Chronic transfusion prevents vaso-occlusive events, especially childhood strokes, but there is also evidence supporting a decline in ACS incidence [57]. Its main indication consists in abnormal transcranial Doppler velocity (> 200 cm/s) in children [58]. Long-term transfusion is capable of reducing erythrocyte deformability and improving the capacity of oxygen to be carried. When well-targeted, it increases hematocrit and hemoglobin levels without significant increments in blood viscosity in comparison to non-transfused individuals, because better oxygenation causes a decline in viscosity and compensates for the higher hematocrit [59]. However, this therapy should not aim for normal laboratory values, in order to avoid unnecessary increases in blood viscosity. Targeting hemoglobin at 10 g/dl (especially before surgical procedures) and hemoglobin S at < 30% seems to be effective and safe [58, 59].

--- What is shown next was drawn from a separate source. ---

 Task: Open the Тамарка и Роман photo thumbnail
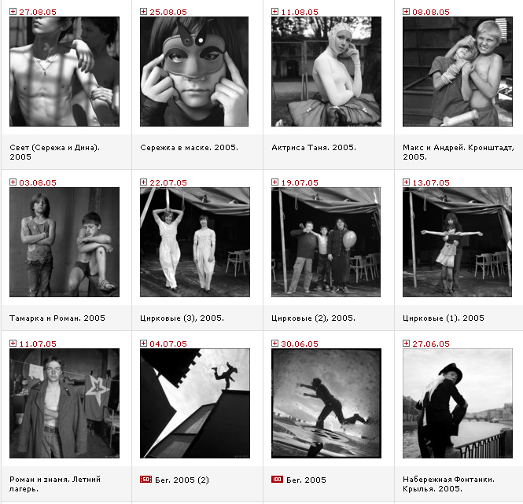64,242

Side effects of long-term transfusion may include alloimunization, transfusion reactions and, eventually, iron overload [60]. The spleen is the most commonly affected organ by iron deposits, followed by the liver, kidney, and pancreas [61]. Patients with renal hemosiderosis present higher urine albumin-creatinine ration and elevated markers of hemolysis [61]. The mechanism of iron deposit formation is determined by the filtered hemoglobin, which is endocyted into the proximal and distal tubules [62]. Although chronic transfusion is able to harm the kidneys in renal hemosiderosis, the overall impact of this therapy on kidney function and the new biomarkers are still elusive due to the lack of studies addressing this issue [56].

Conclusion

Nephropathy remains one of the most common chronic complications in patients with SCD and has its onset in childhood. It manifests by disturbances in both glomeruli and tubules, such as proteinuria, hematuria, and hyposthenuria, often progressing to CKD. The emergence of new non-invasive biomarkers of renal injury (such as KIM-1, MCP-1, and NGAL) and their assimilation into clinical practice is a promising area of improvement in SCD care. Their combined use in order to obtain a panel of biomarkers may contribute to the early diagnosis and the development of strategies to guide patients’ follow-up and tackle disease progression.